Cell processing tubes

Peripheral blood mononuclear cells (PBMCs) were isolated from cell processing tubes (BD Biosciences, San Jose, CA) from 3 rhesus macaques and suspended in RPMI supplemented with 10% FBS, 1% Hepes Buffer, glutamine and penicillin/streptomycin at a concentration of 10⁶ cells/mL. LtxA was added at concentrations of 1 ng/mL, 10 ng/mL, 100 ng/mL, 1 μg/mL, or 10 μg/mL, and cells were incubated for 1.5 hours at 37°C. Cells were then washed and plated in a 96-well round-bottom plate with 10⁶ cells/well. Cells were resuspended in 100 μL of Annexin V buffer (BD Biosciences) per the manufacturer’s instructions and stained with surface antibodies for 15 minutes at room temperature.
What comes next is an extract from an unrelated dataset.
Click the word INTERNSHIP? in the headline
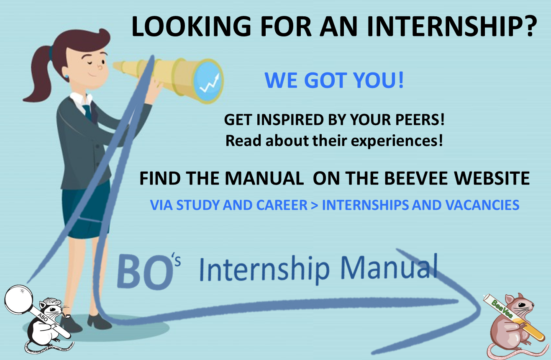click(x=452, y=26)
The surface staining consisted of antibodies against CD3, CD4, CD8, CD56, CD11a, CD16, CD95, CD28, and CD20. The cells were then washed twice with Annexin V buffer with addition of 7AAD after the final wash and immediately acquired on the flow cytometer. Heat killed cells were used as a compensation control for 7AAD staining. For experiments using activated cells, surface staining was done prior to incubation with the same varying concentrations of LtxA, with or without addition of phorbol 12-myristate 13-acetate and ionomycin.